Personal information
- Full name: Frank Spillane
- Born: 24 June 1903 Balmain, New South Wales
- Died: 30 October 1986 (aged 83) Burwood, New South Wales

Playing information
- Height: 185 cm (6 ft 1 in)
- Weight: 98 kg (15 st 6 lb)
- Position: Prop, Second-row
Club
| Years | Team | Pld | T | G | FG | P |
| 1926–32 | Western Suburbs | 74 | 21 | 1 | 0 | 65 |
| 1934 | University | 9 | 0 | 0 | 0 | 0 |
|  | Total | 83 | 21 | 1 | 0 | 65 |
Representative
| Years | Team | Pld | T | G | FG | P |
| 1928–32 | NSW City | 3 | 0 | 1 | 0 | 2 |
| 1927 | Metropolis | 1 | 2 | 0 | 0 | 6 |
- Source: As of 8 July 2019
- Relatives: Debbie Spillane (granddaughter)

= Frank Spillane =

Australian rugby league footballer

Frank Spillane (1903-1986) was an Australian professional rugby league footballer who played in the 1920s and 1930s. He played for Western Suburbs and University in the New South Wales Rugby League (NSWRL) competition.

==Playing career==
Spillane made his first grade debut for Western Suburbs against St. George in Round 5 1926 at Earl Park, Arncliffe, scoring a try in a 17–12 victory. The following season, Spillane played in the club's preliminary final defeat against South Sydney. Spillane earned his first representative honour in 1927, being selected to play for Metropolis, the earlier version of the NSW City team. In 1929, Spillane played in Western Suburbs preliminary final defeat which was once again to South Sydney.

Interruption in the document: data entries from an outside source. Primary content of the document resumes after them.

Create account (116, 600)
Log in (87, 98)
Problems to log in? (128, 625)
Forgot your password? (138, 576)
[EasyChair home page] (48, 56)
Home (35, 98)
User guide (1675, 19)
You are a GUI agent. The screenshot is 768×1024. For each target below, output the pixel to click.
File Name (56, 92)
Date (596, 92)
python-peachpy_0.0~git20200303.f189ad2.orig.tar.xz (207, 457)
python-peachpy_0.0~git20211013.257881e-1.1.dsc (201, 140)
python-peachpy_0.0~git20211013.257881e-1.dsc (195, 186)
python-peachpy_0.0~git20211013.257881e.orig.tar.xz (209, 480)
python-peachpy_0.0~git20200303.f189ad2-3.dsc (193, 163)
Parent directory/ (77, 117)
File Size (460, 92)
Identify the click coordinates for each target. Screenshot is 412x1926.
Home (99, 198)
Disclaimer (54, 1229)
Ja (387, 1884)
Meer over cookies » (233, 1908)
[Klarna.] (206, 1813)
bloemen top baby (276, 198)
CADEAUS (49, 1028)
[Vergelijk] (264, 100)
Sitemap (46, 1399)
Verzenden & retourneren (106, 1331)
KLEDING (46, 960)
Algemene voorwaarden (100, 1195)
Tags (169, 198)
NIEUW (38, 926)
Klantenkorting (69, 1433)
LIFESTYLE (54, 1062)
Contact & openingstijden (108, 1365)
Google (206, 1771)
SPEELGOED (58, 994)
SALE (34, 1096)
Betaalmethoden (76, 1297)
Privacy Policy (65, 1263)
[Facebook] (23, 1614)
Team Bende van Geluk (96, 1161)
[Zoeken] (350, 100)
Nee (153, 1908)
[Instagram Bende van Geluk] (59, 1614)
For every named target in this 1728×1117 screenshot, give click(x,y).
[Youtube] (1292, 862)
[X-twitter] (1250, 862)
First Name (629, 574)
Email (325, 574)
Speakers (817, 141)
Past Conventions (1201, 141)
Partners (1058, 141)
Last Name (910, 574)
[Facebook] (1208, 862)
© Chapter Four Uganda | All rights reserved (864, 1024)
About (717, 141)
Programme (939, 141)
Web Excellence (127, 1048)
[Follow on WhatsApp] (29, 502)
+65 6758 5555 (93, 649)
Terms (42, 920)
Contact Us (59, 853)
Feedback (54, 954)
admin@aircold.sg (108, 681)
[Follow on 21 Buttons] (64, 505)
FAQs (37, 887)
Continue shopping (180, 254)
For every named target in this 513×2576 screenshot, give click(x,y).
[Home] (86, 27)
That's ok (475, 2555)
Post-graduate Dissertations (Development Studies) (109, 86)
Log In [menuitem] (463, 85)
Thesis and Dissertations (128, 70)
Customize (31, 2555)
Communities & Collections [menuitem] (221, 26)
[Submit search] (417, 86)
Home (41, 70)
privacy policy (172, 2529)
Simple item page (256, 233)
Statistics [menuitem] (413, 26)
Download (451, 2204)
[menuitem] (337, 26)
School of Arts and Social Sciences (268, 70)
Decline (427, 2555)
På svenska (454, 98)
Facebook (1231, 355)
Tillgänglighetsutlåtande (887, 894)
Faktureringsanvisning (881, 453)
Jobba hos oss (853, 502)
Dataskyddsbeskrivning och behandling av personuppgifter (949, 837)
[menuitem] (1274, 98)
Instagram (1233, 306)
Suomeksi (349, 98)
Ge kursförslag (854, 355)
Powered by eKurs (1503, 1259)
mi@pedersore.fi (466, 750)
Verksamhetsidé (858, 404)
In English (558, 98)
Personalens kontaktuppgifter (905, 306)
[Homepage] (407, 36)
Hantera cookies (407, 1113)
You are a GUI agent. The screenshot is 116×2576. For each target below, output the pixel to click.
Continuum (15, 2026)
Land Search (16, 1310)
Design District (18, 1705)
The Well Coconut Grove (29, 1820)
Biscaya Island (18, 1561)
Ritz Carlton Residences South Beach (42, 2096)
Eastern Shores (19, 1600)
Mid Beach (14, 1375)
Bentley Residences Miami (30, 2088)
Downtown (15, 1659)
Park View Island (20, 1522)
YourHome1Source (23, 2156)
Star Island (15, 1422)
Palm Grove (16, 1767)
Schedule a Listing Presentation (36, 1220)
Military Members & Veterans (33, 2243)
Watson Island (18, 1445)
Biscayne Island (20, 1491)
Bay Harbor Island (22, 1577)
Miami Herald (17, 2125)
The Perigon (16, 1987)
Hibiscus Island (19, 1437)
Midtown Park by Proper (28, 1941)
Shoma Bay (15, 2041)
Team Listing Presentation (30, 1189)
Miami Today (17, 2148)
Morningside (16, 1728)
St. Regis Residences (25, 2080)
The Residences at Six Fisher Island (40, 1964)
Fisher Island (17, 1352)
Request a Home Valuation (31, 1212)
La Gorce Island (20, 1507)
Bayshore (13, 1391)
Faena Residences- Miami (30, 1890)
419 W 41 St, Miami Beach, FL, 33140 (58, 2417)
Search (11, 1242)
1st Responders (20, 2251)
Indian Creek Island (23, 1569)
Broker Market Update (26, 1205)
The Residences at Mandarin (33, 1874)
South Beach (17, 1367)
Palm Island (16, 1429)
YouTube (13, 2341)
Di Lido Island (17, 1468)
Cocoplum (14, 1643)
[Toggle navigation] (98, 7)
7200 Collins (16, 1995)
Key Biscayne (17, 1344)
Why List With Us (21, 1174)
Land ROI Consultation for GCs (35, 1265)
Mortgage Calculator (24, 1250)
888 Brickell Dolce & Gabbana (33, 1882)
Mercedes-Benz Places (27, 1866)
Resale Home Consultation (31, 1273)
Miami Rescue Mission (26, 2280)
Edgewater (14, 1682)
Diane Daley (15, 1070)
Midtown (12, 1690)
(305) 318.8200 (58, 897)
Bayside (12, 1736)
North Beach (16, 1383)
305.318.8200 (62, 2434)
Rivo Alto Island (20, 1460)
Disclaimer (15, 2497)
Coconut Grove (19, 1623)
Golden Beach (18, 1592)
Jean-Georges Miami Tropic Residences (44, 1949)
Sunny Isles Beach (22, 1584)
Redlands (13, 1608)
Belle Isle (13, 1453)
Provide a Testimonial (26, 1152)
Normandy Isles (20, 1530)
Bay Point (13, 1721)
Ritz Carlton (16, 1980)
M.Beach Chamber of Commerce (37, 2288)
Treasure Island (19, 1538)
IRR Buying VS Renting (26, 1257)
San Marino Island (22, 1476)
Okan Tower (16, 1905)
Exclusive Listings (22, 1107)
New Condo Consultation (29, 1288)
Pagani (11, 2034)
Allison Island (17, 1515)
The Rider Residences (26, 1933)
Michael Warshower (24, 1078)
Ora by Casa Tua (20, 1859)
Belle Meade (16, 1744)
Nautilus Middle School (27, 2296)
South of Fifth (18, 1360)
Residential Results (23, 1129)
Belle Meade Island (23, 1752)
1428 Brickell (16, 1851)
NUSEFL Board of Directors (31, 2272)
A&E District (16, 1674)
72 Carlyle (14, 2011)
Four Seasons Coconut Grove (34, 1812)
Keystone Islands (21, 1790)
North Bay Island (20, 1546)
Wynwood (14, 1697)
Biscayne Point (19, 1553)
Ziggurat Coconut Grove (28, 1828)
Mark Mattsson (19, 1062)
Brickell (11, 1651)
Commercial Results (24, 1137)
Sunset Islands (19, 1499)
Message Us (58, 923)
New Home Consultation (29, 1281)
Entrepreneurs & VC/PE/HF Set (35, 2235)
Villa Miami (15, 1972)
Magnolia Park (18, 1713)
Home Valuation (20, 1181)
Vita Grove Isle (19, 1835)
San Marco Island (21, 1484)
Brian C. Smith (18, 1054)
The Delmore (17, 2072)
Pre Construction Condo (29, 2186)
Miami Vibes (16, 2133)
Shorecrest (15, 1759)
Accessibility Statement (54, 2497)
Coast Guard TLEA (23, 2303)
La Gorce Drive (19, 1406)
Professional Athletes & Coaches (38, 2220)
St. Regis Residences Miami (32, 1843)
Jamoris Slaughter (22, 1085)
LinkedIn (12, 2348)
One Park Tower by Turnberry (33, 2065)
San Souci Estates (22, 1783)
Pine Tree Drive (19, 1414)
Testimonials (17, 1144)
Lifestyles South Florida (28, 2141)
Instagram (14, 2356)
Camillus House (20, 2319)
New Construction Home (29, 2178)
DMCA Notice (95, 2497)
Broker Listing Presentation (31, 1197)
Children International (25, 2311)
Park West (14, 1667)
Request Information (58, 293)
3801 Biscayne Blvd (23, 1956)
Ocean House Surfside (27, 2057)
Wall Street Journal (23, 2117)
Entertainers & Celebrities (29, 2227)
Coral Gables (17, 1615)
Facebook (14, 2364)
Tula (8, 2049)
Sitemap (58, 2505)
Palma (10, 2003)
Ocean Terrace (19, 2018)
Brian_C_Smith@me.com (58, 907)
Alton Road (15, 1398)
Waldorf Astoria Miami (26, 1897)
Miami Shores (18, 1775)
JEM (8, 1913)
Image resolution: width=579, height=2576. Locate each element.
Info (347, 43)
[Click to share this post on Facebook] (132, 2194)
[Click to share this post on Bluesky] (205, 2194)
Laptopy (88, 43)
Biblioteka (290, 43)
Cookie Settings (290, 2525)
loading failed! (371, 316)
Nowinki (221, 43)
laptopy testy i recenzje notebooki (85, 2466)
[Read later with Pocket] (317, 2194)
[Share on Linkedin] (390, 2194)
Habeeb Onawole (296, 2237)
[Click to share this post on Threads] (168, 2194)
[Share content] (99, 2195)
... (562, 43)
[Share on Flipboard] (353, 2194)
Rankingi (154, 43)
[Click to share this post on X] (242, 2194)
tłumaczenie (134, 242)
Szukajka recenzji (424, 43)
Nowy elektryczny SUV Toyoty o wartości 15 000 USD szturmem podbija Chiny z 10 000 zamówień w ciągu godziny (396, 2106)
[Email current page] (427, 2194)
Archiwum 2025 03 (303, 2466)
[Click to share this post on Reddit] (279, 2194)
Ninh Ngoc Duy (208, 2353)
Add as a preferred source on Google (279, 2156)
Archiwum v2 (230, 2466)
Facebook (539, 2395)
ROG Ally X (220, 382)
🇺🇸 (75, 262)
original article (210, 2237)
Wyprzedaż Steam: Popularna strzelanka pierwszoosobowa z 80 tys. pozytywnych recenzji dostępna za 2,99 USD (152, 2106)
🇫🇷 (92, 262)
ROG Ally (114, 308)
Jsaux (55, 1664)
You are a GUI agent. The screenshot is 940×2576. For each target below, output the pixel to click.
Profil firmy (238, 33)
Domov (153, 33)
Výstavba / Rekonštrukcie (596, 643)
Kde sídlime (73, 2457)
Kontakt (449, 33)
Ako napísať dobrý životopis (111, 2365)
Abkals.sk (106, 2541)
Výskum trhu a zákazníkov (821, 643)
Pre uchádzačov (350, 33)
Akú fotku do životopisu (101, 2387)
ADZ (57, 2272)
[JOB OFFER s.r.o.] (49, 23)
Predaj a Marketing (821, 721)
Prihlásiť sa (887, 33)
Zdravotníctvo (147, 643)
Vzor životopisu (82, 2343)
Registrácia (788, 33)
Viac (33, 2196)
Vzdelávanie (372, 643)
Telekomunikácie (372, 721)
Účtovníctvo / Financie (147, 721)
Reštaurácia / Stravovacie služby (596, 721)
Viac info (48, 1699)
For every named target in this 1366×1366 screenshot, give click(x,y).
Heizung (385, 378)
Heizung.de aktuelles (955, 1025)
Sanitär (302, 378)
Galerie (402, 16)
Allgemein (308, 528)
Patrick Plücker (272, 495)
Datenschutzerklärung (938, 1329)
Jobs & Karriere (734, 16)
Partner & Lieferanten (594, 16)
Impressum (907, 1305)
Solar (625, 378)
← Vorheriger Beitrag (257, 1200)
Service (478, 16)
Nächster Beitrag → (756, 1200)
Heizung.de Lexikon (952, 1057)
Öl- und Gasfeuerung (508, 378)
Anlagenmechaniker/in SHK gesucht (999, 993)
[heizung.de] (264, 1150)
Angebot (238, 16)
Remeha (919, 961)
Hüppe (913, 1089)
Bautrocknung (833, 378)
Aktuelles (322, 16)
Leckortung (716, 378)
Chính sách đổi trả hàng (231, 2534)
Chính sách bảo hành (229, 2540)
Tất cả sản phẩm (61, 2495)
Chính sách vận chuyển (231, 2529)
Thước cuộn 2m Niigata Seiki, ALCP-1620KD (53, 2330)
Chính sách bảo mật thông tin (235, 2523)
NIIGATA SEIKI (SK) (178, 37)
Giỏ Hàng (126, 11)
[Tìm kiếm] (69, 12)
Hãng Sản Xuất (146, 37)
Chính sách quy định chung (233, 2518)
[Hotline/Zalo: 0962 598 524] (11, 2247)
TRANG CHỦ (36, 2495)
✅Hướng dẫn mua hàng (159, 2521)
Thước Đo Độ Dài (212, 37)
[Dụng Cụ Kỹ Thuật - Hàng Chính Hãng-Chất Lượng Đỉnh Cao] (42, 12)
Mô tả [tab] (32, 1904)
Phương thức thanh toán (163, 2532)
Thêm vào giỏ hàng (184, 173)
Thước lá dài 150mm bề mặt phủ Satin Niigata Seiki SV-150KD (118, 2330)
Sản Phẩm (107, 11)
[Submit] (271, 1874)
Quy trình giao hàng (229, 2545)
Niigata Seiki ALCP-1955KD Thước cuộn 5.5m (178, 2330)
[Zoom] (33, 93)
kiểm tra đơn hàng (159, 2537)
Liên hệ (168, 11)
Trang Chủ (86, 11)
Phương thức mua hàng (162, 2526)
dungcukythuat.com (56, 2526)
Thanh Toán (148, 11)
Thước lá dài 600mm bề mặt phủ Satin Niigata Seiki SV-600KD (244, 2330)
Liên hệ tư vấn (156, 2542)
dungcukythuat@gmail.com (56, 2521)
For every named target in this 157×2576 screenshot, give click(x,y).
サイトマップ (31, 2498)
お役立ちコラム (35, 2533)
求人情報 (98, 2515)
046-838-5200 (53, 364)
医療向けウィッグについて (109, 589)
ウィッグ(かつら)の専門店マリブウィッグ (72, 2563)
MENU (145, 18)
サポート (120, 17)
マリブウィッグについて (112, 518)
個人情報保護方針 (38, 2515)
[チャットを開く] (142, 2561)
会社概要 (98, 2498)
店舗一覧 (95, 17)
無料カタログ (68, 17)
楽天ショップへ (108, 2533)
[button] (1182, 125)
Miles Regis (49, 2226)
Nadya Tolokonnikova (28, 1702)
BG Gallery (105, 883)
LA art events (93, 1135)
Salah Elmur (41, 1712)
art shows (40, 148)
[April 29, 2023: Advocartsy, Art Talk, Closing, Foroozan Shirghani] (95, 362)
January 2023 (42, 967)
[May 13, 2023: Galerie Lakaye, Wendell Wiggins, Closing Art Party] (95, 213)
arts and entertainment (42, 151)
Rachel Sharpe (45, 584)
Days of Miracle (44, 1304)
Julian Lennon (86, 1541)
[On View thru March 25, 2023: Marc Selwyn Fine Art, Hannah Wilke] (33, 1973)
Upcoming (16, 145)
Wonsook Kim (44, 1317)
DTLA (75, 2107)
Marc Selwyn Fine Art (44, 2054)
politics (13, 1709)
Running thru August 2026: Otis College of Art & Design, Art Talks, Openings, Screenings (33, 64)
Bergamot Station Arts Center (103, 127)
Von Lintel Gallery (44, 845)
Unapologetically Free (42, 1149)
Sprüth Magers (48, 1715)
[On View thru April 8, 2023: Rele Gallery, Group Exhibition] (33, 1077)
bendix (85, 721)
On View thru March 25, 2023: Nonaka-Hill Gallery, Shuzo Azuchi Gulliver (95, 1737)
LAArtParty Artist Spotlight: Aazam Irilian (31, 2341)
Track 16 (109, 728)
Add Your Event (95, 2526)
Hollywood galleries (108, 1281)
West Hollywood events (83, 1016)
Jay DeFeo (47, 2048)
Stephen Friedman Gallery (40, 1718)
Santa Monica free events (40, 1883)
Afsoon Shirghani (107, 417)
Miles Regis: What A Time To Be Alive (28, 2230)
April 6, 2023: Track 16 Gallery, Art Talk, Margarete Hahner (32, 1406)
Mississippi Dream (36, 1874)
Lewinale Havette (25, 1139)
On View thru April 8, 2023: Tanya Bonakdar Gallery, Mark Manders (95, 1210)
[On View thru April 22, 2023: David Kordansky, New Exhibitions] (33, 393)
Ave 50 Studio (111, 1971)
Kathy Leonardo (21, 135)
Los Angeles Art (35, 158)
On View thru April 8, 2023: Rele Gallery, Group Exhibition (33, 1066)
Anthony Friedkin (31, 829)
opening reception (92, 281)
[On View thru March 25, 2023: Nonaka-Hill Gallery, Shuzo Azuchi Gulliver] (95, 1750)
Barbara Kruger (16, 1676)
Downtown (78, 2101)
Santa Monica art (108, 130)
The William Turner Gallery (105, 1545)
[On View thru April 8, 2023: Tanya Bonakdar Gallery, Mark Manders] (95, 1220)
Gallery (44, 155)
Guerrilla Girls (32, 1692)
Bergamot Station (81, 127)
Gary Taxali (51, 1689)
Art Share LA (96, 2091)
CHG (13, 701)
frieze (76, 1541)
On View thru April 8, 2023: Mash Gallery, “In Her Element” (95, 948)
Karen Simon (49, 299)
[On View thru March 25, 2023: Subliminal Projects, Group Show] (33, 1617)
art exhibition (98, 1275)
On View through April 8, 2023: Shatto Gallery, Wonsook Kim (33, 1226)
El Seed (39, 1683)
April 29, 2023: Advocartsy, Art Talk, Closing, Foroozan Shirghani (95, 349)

In 1930, Spillane was part of the Wests side which won the minor premiership and reached the 1930 NSWRL grand final against St George. Spillane played at second-row in the match as Wests were defeated 14-6 by St George at the Sydney Sports Ground. Due to the rules at the time, Western Suburbs were allowed to challenge St George for a rematch as they had finished as minor premiers. Spillane was not selected for the grand final replay which was played a week later. Western Suburbs would go on to win their first premiership as they won the match 27–2.

In 1932, Spillane played in 8 matches for Wests but did not play in the finals series or the grand final which Western Suburbs lost to South Sydney by a score of 19–12. Spillane finished his career with perennial strugglers University in 1934 where they managed to only record the one victory all season and finished with the wooden spoon.

Frank Spillane was the grandfather of Australian sports journalist, Debbie Spillane.